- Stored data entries
_ _ _ _ _
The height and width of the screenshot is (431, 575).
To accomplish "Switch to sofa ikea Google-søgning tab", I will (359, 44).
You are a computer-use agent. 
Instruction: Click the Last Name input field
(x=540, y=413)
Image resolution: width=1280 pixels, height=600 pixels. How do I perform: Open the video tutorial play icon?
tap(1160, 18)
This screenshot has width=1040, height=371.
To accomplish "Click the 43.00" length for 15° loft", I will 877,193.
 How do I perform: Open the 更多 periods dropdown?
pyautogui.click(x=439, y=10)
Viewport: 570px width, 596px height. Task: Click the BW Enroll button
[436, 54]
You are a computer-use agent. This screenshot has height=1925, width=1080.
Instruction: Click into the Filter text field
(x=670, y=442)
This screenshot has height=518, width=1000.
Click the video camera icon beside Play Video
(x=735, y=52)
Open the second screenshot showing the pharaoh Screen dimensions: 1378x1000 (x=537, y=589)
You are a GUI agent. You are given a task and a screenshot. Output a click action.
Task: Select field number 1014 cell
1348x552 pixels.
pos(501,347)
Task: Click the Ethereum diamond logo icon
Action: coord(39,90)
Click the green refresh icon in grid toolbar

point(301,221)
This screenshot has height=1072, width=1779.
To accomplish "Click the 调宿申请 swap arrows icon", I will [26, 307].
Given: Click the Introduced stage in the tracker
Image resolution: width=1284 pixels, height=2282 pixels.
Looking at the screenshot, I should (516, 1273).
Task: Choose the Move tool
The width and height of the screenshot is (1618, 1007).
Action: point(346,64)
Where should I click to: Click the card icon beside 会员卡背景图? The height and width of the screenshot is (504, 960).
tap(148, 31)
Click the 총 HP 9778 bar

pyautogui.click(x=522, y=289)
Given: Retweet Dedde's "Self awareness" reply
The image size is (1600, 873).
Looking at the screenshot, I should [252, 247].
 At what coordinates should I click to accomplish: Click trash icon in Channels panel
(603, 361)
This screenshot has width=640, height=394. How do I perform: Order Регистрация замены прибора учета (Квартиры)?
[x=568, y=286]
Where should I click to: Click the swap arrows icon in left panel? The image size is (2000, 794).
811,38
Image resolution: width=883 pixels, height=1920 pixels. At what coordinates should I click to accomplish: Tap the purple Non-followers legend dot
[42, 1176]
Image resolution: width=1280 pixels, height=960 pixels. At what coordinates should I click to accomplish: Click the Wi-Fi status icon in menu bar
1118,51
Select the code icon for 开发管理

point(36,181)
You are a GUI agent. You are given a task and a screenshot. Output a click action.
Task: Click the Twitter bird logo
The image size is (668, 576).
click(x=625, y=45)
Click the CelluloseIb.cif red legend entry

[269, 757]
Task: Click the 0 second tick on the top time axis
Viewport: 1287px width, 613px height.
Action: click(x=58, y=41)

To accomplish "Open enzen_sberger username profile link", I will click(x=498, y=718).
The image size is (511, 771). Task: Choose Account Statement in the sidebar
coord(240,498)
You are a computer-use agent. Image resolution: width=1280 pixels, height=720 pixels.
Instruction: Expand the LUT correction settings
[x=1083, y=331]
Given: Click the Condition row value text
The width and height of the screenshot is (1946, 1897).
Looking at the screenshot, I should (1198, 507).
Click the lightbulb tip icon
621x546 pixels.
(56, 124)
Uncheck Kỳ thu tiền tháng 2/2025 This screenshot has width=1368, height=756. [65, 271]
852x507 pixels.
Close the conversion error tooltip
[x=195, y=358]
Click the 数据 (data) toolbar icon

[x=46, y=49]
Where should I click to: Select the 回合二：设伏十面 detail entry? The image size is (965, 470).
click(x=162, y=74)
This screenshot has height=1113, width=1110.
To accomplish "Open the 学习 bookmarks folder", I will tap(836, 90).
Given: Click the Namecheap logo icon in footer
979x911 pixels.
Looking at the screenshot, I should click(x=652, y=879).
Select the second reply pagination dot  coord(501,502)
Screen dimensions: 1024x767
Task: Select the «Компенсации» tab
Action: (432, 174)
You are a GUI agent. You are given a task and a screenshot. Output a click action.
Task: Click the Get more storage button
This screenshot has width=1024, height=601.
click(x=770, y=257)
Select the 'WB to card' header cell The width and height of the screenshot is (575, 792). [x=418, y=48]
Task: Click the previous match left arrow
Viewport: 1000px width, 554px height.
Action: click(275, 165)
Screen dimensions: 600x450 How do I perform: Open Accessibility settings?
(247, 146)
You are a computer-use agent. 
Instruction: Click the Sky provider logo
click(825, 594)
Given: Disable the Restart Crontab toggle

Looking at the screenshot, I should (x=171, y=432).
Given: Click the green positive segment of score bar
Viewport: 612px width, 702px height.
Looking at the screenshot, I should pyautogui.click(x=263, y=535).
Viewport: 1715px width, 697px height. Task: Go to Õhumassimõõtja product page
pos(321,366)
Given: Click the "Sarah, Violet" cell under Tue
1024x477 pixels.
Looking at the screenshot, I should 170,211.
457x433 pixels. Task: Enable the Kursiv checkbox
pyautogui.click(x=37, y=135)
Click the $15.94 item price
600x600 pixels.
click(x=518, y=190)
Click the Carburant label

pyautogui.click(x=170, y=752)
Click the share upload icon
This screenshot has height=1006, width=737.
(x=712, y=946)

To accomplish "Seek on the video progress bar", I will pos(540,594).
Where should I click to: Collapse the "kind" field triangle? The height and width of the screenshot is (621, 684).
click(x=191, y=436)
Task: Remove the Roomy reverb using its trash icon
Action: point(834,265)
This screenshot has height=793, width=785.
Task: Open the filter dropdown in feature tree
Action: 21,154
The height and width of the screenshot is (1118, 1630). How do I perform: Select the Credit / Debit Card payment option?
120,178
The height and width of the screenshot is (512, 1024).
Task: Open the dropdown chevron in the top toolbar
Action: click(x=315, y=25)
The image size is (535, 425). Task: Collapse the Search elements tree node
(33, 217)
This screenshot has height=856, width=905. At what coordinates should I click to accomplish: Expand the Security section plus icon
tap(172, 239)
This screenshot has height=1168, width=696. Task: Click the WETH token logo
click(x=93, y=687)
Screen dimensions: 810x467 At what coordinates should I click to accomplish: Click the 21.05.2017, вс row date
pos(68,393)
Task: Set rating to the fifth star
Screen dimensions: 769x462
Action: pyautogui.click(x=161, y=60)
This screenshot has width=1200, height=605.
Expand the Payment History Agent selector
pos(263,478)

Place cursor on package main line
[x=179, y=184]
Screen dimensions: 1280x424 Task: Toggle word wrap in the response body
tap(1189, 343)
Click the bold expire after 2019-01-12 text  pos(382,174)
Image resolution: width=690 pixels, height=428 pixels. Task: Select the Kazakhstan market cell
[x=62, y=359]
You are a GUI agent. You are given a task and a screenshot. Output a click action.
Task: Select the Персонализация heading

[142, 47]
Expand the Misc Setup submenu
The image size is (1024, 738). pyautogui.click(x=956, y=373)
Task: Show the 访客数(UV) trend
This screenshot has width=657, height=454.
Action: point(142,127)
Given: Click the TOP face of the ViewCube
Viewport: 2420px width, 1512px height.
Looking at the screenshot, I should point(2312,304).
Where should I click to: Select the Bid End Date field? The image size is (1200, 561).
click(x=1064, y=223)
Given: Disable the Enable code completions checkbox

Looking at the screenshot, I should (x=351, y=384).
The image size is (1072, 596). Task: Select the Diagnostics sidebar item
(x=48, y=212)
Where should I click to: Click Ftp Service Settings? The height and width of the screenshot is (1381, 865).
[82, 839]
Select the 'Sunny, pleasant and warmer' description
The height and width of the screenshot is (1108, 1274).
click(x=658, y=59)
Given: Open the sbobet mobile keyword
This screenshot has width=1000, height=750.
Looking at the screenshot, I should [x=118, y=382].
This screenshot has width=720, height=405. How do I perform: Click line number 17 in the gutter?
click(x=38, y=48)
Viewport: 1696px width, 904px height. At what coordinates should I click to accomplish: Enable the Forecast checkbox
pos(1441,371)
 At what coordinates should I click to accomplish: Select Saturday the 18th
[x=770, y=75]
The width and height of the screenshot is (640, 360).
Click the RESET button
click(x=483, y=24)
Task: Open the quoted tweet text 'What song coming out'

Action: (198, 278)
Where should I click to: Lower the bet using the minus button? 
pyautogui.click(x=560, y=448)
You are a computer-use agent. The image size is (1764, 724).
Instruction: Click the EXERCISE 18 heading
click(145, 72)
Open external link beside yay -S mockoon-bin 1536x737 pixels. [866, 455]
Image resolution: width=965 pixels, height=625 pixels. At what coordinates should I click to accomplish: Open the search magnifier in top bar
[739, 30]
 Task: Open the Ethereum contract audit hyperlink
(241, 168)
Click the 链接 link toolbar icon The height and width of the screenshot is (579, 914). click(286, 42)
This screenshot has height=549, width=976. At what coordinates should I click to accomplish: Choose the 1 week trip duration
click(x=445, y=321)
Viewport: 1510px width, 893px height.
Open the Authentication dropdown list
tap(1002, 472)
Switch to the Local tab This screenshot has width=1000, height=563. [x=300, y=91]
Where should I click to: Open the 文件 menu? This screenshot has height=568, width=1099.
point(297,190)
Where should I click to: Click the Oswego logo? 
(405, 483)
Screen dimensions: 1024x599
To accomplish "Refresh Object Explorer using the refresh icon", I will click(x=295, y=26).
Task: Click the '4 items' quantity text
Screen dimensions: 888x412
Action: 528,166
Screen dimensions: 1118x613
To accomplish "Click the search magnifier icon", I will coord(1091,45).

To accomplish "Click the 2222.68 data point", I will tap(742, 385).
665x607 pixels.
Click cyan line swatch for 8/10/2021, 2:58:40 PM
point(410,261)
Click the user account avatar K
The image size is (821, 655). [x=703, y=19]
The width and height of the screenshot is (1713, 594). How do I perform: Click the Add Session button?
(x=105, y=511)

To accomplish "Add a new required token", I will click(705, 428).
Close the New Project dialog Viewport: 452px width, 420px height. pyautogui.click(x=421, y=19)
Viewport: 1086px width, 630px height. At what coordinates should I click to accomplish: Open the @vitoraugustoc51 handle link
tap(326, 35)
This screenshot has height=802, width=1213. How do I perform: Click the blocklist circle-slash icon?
_ _ _ _ _
- WORK ITEM
Word for word, restate the lines above from the line containing "852x507 pixels." through the line containing "Given: Click the green", with both included and nothing else.

- REPLY TO THE EXERCISE
852x507 pixels.
Close the conversion error tooltip
[x=195, y=358]
Click the 数据 (data) toolbar icon

[x=46, y=49]
Where should I click to: Select the 回合二：设伏十面 detail entry? The image size is (965, 470).
click(x=162, y=74)
This screenshot has height=1113, width=1110.
To accomplish "Open the 学习 bookmarks folder", I will tap(836, 90).
Given: Click the Namecheap logo icon in footer
979x911 pixels.
Looking at the screenshot, I should click(x=652, y=879).
Select the second reply pagination dot  coord(501,502)
Screen dimensions: 1024x767
Task: Select the «Компенсации» tab
Action: (432, 174)
You are a GUI agent. You are given a task and a screenshot. Output a click action.
Task: Click the Get more storage button
This screenshot has width=1024, height=601.
click(x=770, y=257)
Select the 'WB to card' header cell The width and height of the screenshot is (575, 792). [x=418, y=48]
Task: Click the previous match left arrow
Viewport: 1000px width, 554px height.
Action: click(275, 165)
Screen dimensions: 600x450 How do I perform: Open Accessibility settings?
(247, 146)
You are a computer-use agent. 
Instruction: Click the Sky provider logo
click(825, 594)
Given: Disable the Restart Crontab toggle

Looking at the screenshot, I should (x=171, y=432).
Given: Click the green positive segment of score bar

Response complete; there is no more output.